Quick Start¶
This guide will help you get started with querygym in minutes.
Installation¶
Set your OpenAI API key:
Basic Usage¶
1. Load Queries¶
import querygym as qg
# Load from TSV file (qid<TAB>query format)
queries = qg.load_queries("queries.tsv")
# Or load from JSONL
queries = qg.load_queries("queries.jsonl", format="jsonl")
2. Create a Reformulator¶
# Create a reformulator with a specific method
reformulator = qg.create_reformulator(
method_name="genqr_ensemble",
model="gpt-4",
params={"repeat_query_weight": 3}
)
Available methods:
- genqr - Generic keyword expansion
- genqr_ensemble - Ensemble of keyword expansion prompts
- query2doc - Pseudo-document generation
- qa_expand - Question-answer expansion
- mugi - MuGI-style passage generation
- lamer - Context-based passage synthesis
- query2e - Query to entity expansion
- csqe - Context-based sentence extraction
- thinkqe - Multi-round reasoning-based passage expansion
3. Reformulate Queries¶
# Reformulate a single query
query = qg.QueryItem("q1", "what causes diabetes")
result = reformulator.reformulate(query)
print(f"Original: {result.original}")
print(f"Reformulated: {result.reformulated}")

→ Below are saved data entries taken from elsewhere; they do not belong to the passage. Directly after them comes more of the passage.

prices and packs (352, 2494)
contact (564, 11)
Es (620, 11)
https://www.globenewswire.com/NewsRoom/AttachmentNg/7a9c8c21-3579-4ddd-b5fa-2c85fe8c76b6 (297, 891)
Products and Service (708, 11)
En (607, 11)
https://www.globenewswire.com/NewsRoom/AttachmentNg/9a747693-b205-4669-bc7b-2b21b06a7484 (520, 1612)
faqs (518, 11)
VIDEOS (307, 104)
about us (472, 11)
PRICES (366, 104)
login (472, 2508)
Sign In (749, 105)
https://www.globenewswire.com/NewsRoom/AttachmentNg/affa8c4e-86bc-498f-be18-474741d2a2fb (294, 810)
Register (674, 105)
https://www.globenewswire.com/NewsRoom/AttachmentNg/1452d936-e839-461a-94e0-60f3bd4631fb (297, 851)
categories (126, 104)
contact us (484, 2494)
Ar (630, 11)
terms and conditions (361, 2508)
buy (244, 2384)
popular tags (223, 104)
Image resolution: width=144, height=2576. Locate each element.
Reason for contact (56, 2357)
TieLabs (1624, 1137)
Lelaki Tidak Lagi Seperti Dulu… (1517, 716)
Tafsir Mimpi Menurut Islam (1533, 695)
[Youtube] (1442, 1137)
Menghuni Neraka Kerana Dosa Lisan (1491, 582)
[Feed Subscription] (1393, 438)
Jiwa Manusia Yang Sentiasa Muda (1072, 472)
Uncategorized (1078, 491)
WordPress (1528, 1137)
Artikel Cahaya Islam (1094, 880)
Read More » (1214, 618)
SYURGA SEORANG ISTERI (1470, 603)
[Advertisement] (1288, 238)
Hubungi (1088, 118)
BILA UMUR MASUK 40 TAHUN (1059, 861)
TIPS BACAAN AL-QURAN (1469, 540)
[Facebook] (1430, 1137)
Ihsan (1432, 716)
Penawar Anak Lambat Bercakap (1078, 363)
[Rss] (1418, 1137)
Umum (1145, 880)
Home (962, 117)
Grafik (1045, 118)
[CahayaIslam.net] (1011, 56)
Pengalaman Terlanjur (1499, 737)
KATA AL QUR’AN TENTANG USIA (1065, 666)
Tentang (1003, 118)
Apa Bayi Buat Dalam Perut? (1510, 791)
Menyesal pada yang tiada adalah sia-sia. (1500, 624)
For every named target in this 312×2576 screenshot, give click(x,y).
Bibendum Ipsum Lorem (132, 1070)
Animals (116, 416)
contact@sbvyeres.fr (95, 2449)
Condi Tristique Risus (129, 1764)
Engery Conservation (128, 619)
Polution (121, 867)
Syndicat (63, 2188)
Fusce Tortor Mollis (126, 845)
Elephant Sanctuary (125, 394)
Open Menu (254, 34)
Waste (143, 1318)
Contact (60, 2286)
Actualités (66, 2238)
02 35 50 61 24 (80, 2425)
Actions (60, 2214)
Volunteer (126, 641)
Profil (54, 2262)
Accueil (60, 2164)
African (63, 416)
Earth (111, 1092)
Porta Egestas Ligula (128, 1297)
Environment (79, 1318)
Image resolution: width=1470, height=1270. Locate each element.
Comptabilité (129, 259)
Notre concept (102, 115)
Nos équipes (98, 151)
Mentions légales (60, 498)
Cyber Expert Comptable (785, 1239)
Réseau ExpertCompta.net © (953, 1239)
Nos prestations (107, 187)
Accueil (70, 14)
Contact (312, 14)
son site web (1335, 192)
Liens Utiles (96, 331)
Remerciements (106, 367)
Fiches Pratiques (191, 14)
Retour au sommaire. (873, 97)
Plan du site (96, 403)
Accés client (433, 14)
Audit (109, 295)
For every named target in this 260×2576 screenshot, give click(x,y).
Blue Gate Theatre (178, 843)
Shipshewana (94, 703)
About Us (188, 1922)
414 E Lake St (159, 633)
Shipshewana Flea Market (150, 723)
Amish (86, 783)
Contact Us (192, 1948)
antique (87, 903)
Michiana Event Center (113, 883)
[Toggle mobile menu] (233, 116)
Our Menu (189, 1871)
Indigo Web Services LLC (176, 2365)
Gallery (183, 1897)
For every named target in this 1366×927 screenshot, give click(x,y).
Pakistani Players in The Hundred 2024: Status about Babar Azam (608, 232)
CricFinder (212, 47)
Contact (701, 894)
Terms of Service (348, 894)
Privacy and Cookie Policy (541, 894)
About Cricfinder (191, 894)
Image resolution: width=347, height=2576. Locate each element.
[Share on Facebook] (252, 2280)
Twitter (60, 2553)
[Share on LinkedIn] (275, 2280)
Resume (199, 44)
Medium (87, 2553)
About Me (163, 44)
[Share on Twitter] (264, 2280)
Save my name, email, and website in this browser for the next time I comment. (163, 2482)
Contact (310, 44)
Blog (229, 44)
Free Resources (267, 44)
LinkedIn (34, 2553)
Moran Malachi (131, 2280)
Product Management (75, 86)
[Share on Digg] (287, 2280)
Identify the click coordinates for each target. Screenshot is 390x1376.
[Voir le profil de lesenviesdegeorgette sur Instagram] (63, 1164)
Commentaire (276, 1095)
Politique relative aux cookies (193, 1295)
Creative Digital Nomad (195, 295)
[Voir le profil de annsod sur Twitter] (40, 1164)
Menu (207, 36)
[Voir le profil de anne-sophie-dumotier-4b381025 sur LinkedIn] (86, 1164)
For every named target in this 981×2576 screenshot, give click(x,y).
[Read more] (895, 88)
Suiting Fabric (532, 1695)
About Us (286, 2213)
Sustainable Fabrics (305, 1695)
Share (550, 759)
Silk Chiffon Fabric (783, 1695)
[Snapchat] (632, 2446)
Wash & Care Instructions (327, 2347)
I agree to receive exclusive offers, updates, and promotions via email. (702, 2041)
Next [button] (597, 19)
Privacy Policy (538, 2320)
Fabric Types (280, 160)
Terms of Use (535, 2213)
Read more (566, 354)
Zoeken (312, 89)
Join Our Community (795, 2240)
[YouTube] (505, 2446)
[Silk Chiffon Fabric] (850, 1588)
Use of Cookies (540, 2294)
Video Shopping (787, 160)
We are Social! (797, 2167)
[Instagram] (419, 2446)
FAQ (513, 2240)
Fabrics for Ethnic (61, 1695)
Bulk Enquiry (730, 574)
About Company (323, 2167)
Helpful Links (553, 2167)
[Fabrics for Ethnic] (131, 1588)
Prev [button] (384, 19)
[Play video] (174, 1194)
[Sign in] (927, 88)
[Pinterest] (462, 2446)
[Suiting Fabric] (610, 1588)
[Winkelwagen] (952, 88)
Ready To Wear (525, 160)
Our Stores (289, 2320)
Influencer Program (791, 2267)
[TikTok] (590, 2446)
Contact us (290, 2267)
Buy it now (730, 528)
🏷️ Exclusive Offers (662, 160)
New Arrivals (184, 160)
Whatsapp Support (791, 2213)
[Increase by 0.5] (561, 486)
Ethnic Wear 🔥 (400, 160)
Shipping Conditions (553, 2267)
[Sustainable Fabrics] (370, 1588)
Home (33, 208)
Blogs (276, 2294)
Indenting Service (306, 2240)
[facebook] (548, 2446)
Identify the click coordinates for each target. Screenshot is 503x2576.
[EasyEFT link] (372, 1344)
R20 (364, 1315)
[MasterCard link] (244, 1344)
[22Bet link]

# Reformulate multiple queries
results = reformulator.reformulate_batch(queries)
4. Save Results¶
# Save reformulated queries
qg.DataLoader.save_queries(
[qg.QueryItem(r.qid, r.reformulated) for r in results],
"reformulated.tsv"
)
Complete Example¶
import querygym as qg
# Load data
queries = qg.load_queries("queries.tsv")
qrels = qg.load_qrels("qrels.txt")
# Create reformulator
reformulator = qg.create_reformulator("genqr_ensemble", model="gpt-4")
# Reformulate
results = reformulator.reformulate_batch(queries)
# Save
qg.DataLoader.save_queries(
[qg.QueryItem(r.qid, r.reformulated) for r in results],
"reformulated.tsv"
)
print(f"Reformulated {len(results)} queries")
Using the CLI¶
querygym also provides a command-line interface:
# Run query reformulation
querygym run \
--method genqr_ensemble \
--queries-tsv queries.tsv \
--output-tsv reformulated.tsv \
--cfg-path querygym/config/defaults.yaml
See CLI Usage for more details.
Loading Datasets¶
BEIR Format¶
import querygym as qg
# Assuming you've downloaded a BEIR dataset
queries = qg.loaders.beir.load_queries("./data/nfcorpus")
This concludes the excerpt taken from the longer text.